I have addressed all the comments and attached the updated patch.

Thanks and Regards,
Shlok Kyal

Вложения

Re: Restrict publishing of partitioned table with a foreign table as partition

От
Ajin Cherian
Дата:
On Mon, Jun 9, 2025 at 3:58 PM Shlok Kyal <shlok.kyal.oss@gmail.com> wrote:
>
> On Wed, 4 Jun 2025 at 16:12, Ajin Cherian <itsajin@gmail.com> wrote:
> >
> > On Tue, May 20, 2025 at 2:33 AM Shlok Kyal <shlok.kyal.oss@gmail.com> wrote:
> > >
> > > This approach seems better to me. I have created a patch with the
> > > above approach.
> > >
> > > Thanks and Regards,
> > > Shlok Kyal
> >
> > Some quick comments on the patch:
> > 1. In doc/src/sgml/ref/create_subscription.sgml:
> > +    has partitioned table with foreign table as partition. If this scenario is
> > +    detected we ERROR is logged to the user.
> > +   </para>
> > +
> >
> > Should be: "If this scenario is detected an ERROR is logged to the
> > user." (remove "we").
> >
> > In src/backend/commands/subscriptioncmds.c:
> > 2. The comment header:
> > + * This function is in charge of detecting if publisher with
> > + * publish_via_partition_root=true publishes a partitioned table that has a
> > + * foreign table as a partition.
> >
> > Add "and throw an error if found" at the end of that sentence to
> > correctly describe what the function does.
> >
> > 3.
> > +    appendStringInfoString(&cmd,
> > +                           "SELECT DISTINCT P.pubname AS pubname "
> > +                           "from pg_catalog.pg_publication p, LATERAL "
> > +                           "pg_get_publication_tables(p.pubname) gpt, LATERAL "
> > +                           "pg_partition_tree(gpt.relid) gt JOIN
> > pg_catalog.pg_foreign_table ft ON "
> > +                           "ft.ftrelid = gt.relid WHERE p.pubviaroot
> > = true AND  p.pubname IN (");
> >
> > use FROM rather than from to maintain SQL style consistency.
> >
> > 4.
> > +                errdetail_plural("The subscription being created on a
> > publication (%s) with publish_via_root_partition = true and contains
> > partitioned tables with foreign table as partition ",
> > +                                 "The subscription being created on
> > publications (%s) with publish_via_root_partition = true and contains
> > partitioned tables with foreign table as partition ",
> > +                                 list_length(publist), pubnames->data),
> >
> > I think you meant "publish_via_partition_root" here and not
> > "publish_via_root_partition ".
> >
>
> I have addressed all the comments and attached the updated patch.


Hi Shlok,

Some more comments:
1.
+     Replication is not supported for foreign tables.  When used as partitions
+     of partitioned tables, publishing of the partitioned table is only allowed
+     if the <literal>publish_via_partition_root</literal> is set to
+     <literal>false</literal>.

In patch: "When used as partitions of partitioned tables, publishing
of the partitioned table is only allowed if the
<literal>publish_via_partition_root</literal> is set to
<literal>false</literal>.

Change to: When foreign tables are used as partitions of partitioned
tables, publishing of the partitioned table is only allowed if the
<literal>publish_via_partition_root</literal> is set to
<literal>false</literal>.

2.
+   <para>
+    When using a subscription parameter copy_data = true, corresponding
+    publications are checked if it has publish_via_partition_root = true and
+    has partitioned table with foreign table as partition. If this scenario is
+    detected an ERROR is logged to the user.
+   </para>

In patch: "When using a subscription parameter copy_data = true, ..."
Change to: "When using the subscription parameter copy_data = true, ..."

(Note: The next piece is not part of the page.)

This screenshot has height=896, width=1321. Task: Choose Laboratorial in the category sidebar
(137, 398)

In patch: "and has partitioned table with foreign table as partition."
Change to: "and has a partitioned table with a foreign table as its partition"

3.
+ * check_publications_foreign_parts
+ * Check if the publications, on which subscriber is subscribing, publishes any
+ * partitioned table that has an foreign table as its partition and has
+ * publish_via_partition_root set as true. The check is performed only if
+ * copy_data is set as true for the subscription.

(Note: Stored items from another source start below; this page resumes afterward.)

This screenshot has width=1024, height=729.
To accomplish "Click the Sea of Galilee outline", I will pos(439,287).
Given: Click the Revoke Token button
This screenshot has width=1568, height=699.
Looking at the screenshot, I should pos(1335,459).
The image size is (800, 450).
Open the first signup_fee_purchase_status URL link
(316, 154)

In patch: "publishes any partitioned table that has an foreign table
as its partition"
Change to: "publishes any partitioned table that has a foreign table
as its partition"

4.
+ * DML data changes are not published for data in foreign tables,
+ * and yet the tablesync worker is not smart enough to omit data from
+ * foreign tables when they are partitions of partitioned tables.

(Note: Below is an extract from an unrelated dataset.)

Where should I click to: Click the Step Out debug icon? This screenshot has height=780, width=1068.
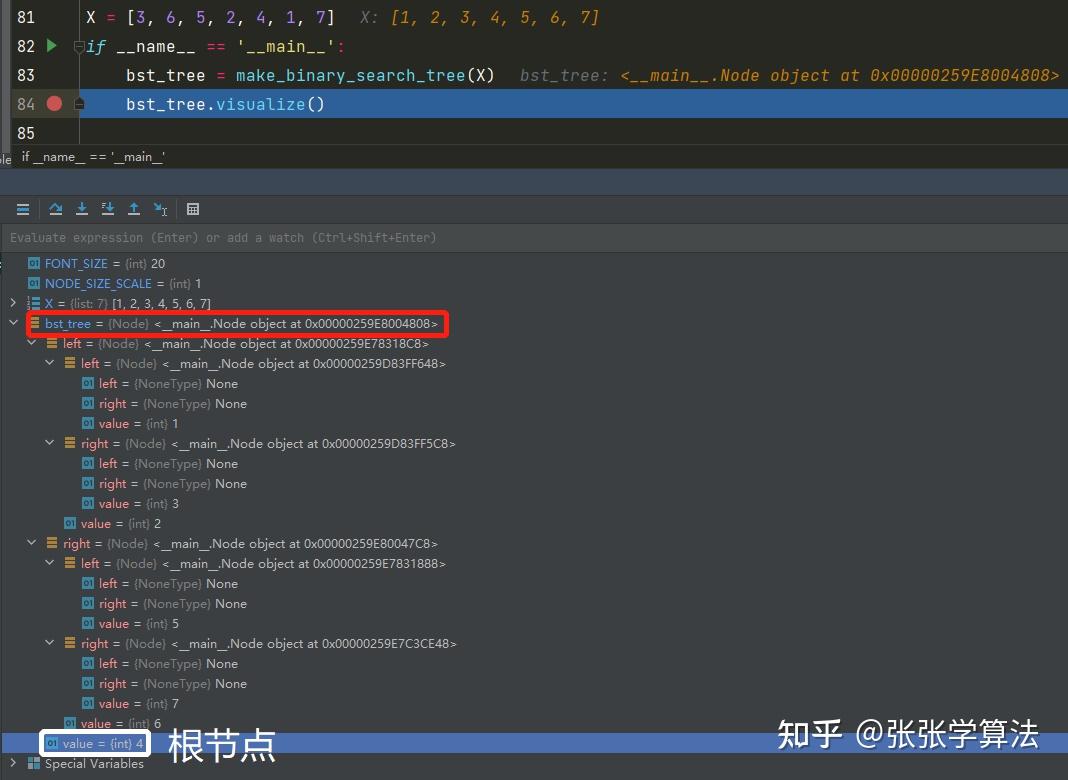click(133, 209)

change to:"Although DML changes to foreign tables are excluded from
publication, the tablesync worker will still attempt to copy data from
foreign table partitions during initial table synchronization."

5.
+ * When publish_via_partition_root is false, each partition published for
+ * replication is listed individually in pg_subscription_rel, and we
+ * don't add partitions that are foreign tables, so this check is not
+ * needed.

In patch: "so this check is not needed"
Change to: "so this function is not called for such tables"

6.
+                errdetail_plural("The subscription being created on a
publication (%s) with publish_via_partition_root = true and contains
partitioned tables with foreign table as partition ",
+                                 "The subscription being created on
publications (%s) with publish_via_partition_root = true and contains
partitioned tables with foreign table as partition ",
+                                 list_length(publist), pubnames->data),

Change to: "The subscription is for a publication (%s) with
publish_via_partition_root = true but one of the partitioned tables
has a foreign table as a partition"
"The subscription is for publications (%s) with
publish_via_partition_root = true but one of the partitioned tables
has a foreign table as a partition"

7.
+        /* capture all publications that include this relation directly */
+        puboids = list_concat(puboids, GetRelationPublications(rel->rd_id));
+        schemaid = RelationGetNamespace(rel);
+        puboids = list_concat(puboids, GetSchemaPublications(schemaid));
+
+        /* and do the same for its ancestors, if any */
+        ancestors = get_partition_ancestors(rel->rd_id);
+        foreach_oid(ancestor, ancestors)
+        {
+            puboids = list_concat(puboids, GetRelationPublications(ancestor));
+            schemaid = get_rel_namespace(ancestor);
+            puboids = list_concat(puboids, GetSchemaPublications(schemaid));
+        }
+
+        /* Now check the publish_via_partition_root bit for each of those */
+        list_sort(puboids, list_oid_cmp);
+        list_deduplicate_oid(puboids);
+        foreach_oid(puboid, puboids)

Why do we need to do all this logic for non partition foreign tables?
Just directly throw an error for those tables and do this extra logic
only for partitioned tables.


8.
+        pg_fatal("Your installation contains publications, which has
foreign table which are partitions of published table.\n"
+                 "A list of potentially-affected publications is in
the file:\n"

Change to: "Your installation contains publications, where one of the
partitioned tables has a foreign table as a partition.\n"

regards,
Ajin Cherian
Fujitsu Australia